GOAL: find \(\hat{\theta}\)
Case Study: Tips
- model to predict some numerical quantity of population:
  1. percentage tip given at restaurants
  2. GPA of students and Korea University
- Constant model: ignoring total bill price, time of day, customers’ emotion…when predicting tips
Prediction vs Estimation
Estimation task of using data to determine model parameters
Prediction task of using a model to predict output (for unseen data)

_Task statement_
Continue the notes on estimating a constant model for restaurant tips, starting after the last line shown above.

_Given information_
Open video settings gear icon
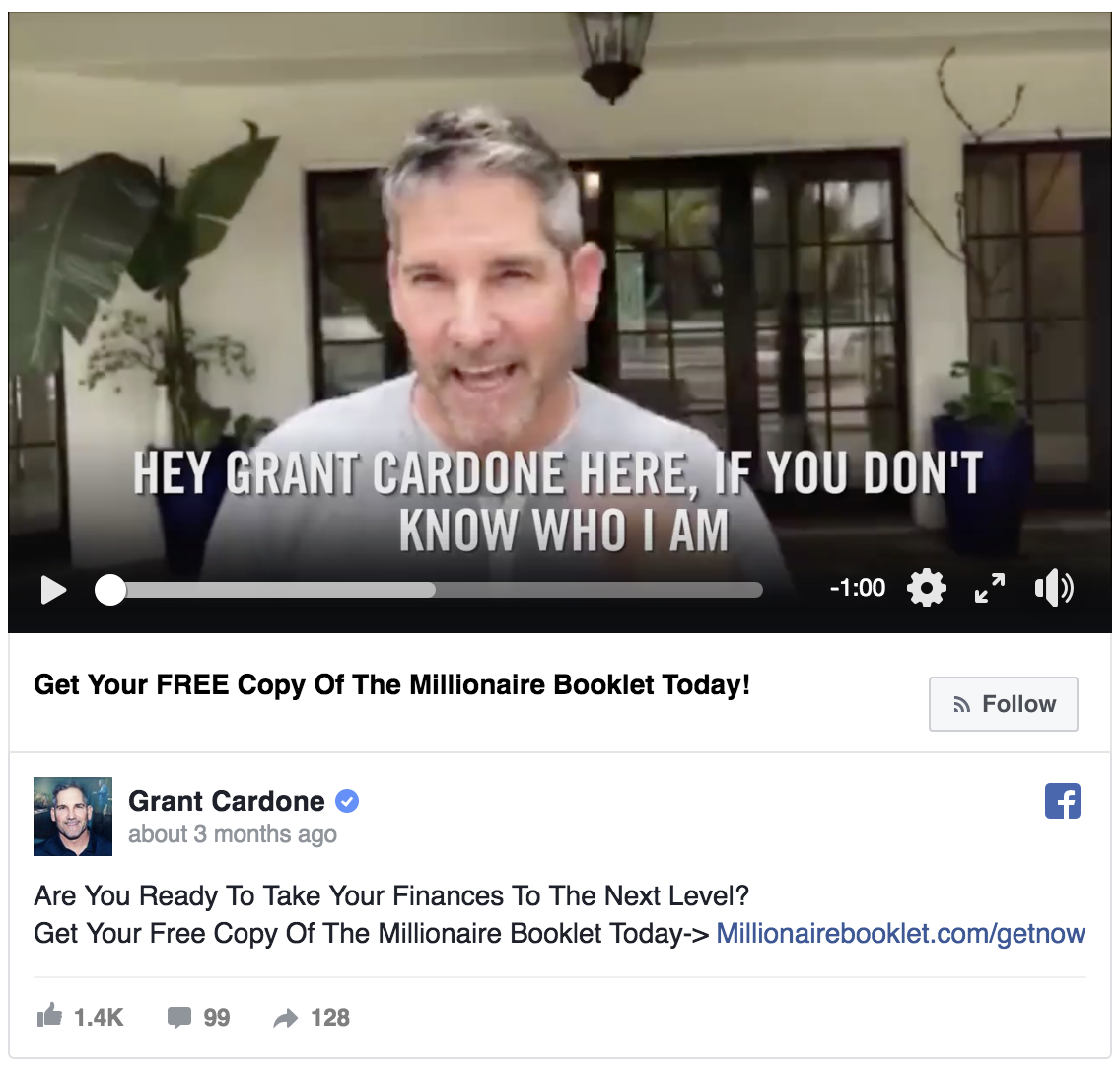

_Expected output_
- if estimates exist for model paramters then can use model for prediction

Loss Functions

Loss
: cost of making prediction
metric of how good or bad our predictions are

if prediction \(\leftrightarrow\) actual value \(\Rightarrow\) low loss
if prediction \(\longleftrightarrow\) actual value \(\Rightarrow\) high loss
error
for a single prediction: = actual - predicted (\(y_i - \hat{y_i}\))
- natural choice of loss function
- BUT this treats negative and positive predictions differently
  - value = `15`; predicting `16` should equal to predicting `14`
  - \(\Rightarrow\) 2 natural loss functions

Squared Loss

\(L_2(y, \hat{y}) = (y-\hat{y})^2\)

single data point in general = \((y-\hat{y})^2\)
constant model (since \(\hat{y}=\theta\)) = \((y_i-\theta)^2\)
if prediction === actual observation \(\Rightarrow\) loss = 0
- low loss \(\Rightarrow\) Good Fit!

Absolute Loss

\(L_1(y, \hat{y}) = |y-\hat{y}|\)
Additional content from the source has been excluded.